* SET EXERCISE A: In the listing, copy the lines verbatim, starting at the line that contains "Task: Click the microphone voice input icon" and stopping after the line that contains "click(x=931, y=368)".

[start of PAGE EXTRACT]

Quick Answer
Start with the magnet test (gold isn't magnetic) and hallmark check, then confirm with a ceramic scratch test or acid test. No single home test is 100% reliable. For high-value items, get professional XRF testing — it's non-destructive and shows exact composition.
Gold has been counterfeited for as long as it has been valued. Ancient Romans shaved gold coins and filled the gaps with lead. Modern forgers use tungsten cores plated with real gold. The methods have changed, but the motivation hasn't — gold is worth faking.
Whether you've inherited jewelry, purchased gold coins online, or found a gold bar at an estate sale, knowing how to verify authenticity protects you from losing thousands of dollars. A single counterfeit American Gold Eagle at today's prices means roughly $5,000 lost.
This guide ranks 12 gold testing methods from the simplest at-home checks to laboratory-grade analysis. Each test has trade-offs between cost, accessibility, accuracy, and whether it damages the piece. No single test is foolproof on its own. The most reliable approach combines multiple methods.
Understanding Gold Purity Before You Test
Before testing, you need to understand what "real gold" actually means. Pure gold is 24 karat (24K) — 99.9% gold with virtually no other metals. But most gold items aren't pure. Jewelry, coins, and even some bars contain alloys mixed with gold to change its color, hardness, or cost.
The karat system measures gold purity as a fraction of 24. A 14K ring is 58.3% gold and 41.7% other metals like copper, silver, or zinc. An 18K necklace is 75% gold. Both are "real gold" — they're just different purities.
This matters because some tests that work on 24K bullion don't work as reliably on lower-karat jewelry. A 10K gold ring behaves differently from a 24K gold bar in a float test or a magnet test because the alloy metals change the physical properties.

[end of PAGE EXTRACT]
[start of DATA LISTING]

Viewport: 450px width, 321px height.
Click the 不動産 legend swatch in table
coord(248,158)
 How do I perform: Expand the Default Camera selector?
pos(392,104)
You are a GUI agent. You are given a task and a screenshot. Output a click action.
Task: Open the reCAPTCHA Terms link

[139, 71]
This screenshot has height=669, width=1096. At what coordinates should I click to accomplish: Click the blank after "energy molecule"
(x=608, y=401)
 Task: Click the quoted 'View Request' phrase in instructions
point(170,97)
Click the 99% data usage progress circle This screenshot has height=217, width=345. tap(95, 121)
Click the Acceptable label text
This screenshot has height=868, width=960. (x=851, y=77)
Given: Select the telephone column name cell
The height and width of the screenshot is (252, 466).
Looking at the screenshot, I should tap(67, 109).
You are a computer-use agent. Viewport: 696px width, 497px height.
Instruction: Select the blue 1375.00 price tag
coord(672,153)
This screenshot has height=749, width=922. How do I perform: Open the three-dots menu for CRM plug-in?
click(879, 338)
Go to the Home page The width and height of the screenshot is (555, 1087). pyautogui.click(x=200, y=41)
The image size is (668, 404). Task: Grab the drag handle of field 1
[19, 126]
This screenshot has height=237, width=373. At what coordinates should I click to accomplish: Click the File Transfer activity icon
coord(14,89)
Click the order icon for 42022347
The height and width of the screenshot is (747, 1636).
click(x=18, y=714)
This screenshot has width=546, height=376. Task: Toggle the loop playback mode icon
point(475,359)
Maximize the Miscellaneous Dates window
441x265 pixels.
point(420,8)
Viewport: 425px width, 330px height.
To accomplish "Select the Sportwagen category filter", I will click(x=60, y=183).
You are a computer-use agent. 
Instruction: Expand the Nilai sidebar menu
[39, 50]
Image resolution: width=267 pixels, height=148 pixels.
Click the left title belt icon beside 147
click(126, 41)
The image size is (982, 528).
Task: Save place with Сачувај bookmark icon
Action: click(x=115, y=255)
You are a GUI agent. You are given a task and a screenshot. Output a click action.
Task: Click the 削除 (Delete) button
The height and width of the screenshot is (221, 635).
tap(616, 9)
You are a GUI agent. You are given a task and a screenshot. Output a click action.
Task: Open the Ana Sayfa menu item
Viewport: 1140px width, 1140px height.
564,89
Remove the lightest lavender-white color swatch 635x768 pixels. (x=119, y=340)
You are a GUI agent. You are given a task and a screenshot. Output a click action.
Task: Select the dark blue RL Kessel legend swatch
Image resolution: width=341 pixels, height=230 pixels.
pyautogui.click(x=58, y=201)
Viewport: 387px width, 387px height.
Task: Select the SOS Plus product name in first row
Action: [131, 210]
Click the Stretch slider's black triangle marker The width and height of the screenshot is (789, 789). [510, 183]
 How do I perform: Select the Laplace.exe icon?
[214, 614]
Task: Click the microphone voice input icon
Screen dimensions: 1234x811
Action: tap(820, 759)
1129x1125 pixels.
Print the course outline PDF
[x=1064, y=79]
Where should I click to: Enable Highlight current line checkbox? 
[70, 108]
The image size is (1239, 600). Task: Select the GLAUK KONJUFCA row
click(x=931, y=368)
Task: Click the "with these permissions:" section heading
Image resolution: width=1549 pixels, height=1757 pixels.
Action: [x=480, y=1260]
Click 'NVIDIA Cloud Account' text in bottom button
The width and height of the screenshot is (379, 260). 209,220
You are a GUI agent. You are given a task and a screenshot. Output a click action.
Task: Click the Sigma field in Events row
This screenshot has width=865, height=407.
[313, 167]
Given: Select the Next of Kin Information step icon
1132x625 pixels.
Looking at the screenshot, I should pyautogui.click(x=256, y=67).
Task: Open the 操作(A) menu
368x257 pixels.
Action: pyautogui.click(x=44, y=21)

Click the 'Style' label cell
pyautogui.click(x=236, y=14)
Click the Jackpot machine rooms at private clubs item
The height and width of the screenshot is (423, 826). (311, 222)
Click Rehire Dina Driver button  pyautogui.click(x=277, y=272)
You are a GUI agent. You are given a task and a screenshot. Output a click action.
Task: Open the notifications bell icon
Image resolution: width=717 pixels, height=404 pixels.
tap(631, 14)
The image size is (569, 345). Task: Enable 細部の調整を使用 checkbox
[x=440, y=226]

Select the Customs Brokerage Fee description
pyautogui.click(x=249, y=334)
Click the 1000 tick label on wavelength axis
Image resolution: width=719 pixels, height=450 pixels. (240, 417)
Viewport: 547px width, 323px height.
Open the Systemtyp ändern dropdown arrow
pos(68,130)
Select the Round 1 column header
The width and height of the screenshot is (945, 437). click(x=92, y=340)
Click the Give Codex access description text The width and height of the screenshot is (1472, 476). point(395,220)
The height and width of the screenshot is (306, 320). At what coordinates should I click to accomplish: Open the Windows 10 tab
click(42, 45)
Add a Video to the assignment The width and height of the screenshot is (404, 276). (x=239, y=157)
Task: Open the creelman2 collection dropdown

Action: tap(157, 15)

[end of DATA LISTING]

* SET EXERCISE B: According to the gold testing guide, what share of a 14K ring is gold?

* TASK ANSWER A:
Task: Click the microphone voice input icon
Screen dimensions: 1234x811
Action: tap(820, 759)
1129x1125 pixels.
Print the course outline PDF
[x=1064, y=79]
Where should I click to: Enable Highlight current line checkbox? 
[70, 108]
The image size is (1239, 600). Task: Select the GLAUK KONJUFCA row
click(x=931, y=368)

* TASK ANSWER B: 58.3%